Steve McQueen’s dark-and-richly-photographed, descent-into-hell Shame is, I suspect, exactly the film he wanted to make, and I respect and admire him for that. But it arrives with such hyperbolic praise, you might want to lower your expectations. The film is likely to leave viewers unsatisfied and empty,  and not in a way that reflects the emotionally-tortured, sex-addicted character Michael Fassbender plays so powerfully. Shame is not really that daring; nudity on screen isn’t exactly hard to find.  And while, scene-for-scene, it is effective and intense, The film doesn’t come close to being a fully realized drama. McQueen and Fassbender offer episodes from a character’s life, which is no replacement for the sense of character the film sets us up to expect. 

The details of that character’s life are dutifully in place: Brandon lives in a Chelsea high-rise and  works in another high-rise, where his computers is loaded with such disgusting porn even  his sleazy boss (James Badge Dale) is more shocked than impressed. McQueen gets to the point right away: there’s full-frontal Fassbender, and an encounter with a call girl that for a few seconds seems erotic – he seems to enjoy himself – but we quickly learn that his obsession has so overtaken him that dinner is Chinese takeout in front of a porn site.

This might have been enough if all McQueen wanted was a portrait of an addict, but he changes the dynamics by bringing in Brandon’s sister, Sissy (really? Sissy?) played by Carey Mulligan. Brandon has been avoiding her, apparently because he’s afraid of getting too close  - or maybe already has. She’s damaged too, penniless, throwing herself easily at men. And she inexplicably gets a gig as a singer, apparently so McQueen can let Mulligan do "New York New York" as a sad ballad that brings tears to her brother’s eyes.

Fassbender and Mulligan give fierce performances, although their roles seem calculated to evoke the adjective “brave.” And as both plunge even further into self-destruction, the film creates tension as we wait to see whether the siblings fall into bed together.

But after McQueen sets up this family drama – no one made him do it – he refuses to tells us much about the family.  We know where Fassbender’s accent comes from; he says that his immigrant parents settled in New Jersey when he was a boy. Near the end, when a distraught Sissy leaves him a phone message, saying, “We’re not bad people. We just come from a bad place,” all I could think of was “Does she mean New Jersey?” Truly, no offense to New Jersey; we just don’t know anything more about this pair. How did they get so damaged? And shouldn’t we have a clue why Brandon is addicted to sex, rather than drugs or alcohol or stamp collecting? No use arguing that McQueen chooses not to tell us; he brought the question on himself.  It would be good if Shame rescued its NC-17 rating from its porn-dweller status, elevating it to the mark of a real, adult film. But being adult doesn’t make the drama work.

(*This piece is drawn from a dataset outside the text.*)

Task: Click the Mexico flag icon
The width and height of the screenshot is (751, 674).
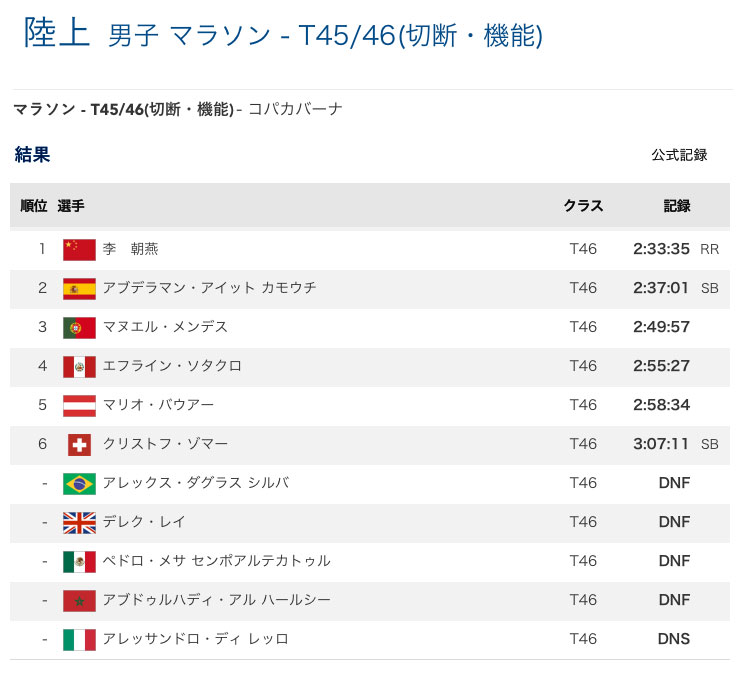Action: tap(79, 561)
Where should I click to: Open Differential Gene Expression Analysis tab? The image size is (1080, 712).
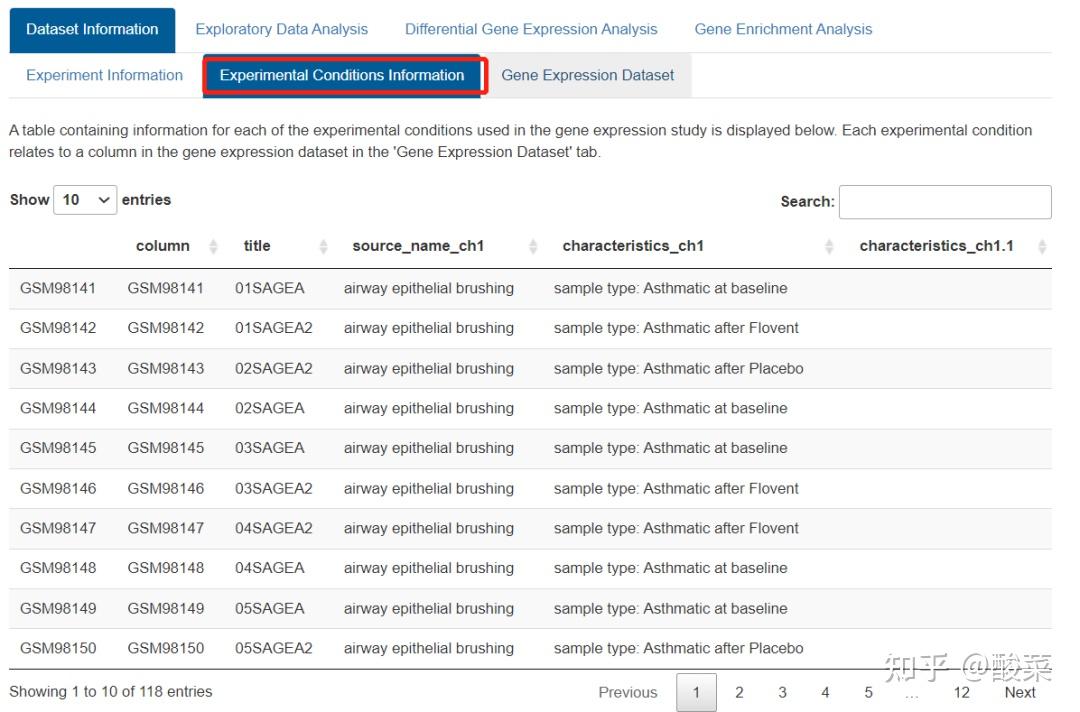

The serious narrative flaws are surprising because McQueen shares writing credits with Abi Morgan, who wrote the terrific BBC series The Hour as well as The Iron Lady. But McQueen’s earlier work was in visual and video art, and  his features veer more toward performance art than narrative film. That approach worked better in Hunger, with Fassbender wasting away in prison as IRA martyr Bobby Sands; the real Sands’ story filtered in enough so that the hunger strike on screen had a meaningful background.

The film worth seeing for Fassbender’s wrenching portrait, but it feels as if McQueen is  straining to add a story he’s clearly not invested in. And is he doesn’t care, why should we?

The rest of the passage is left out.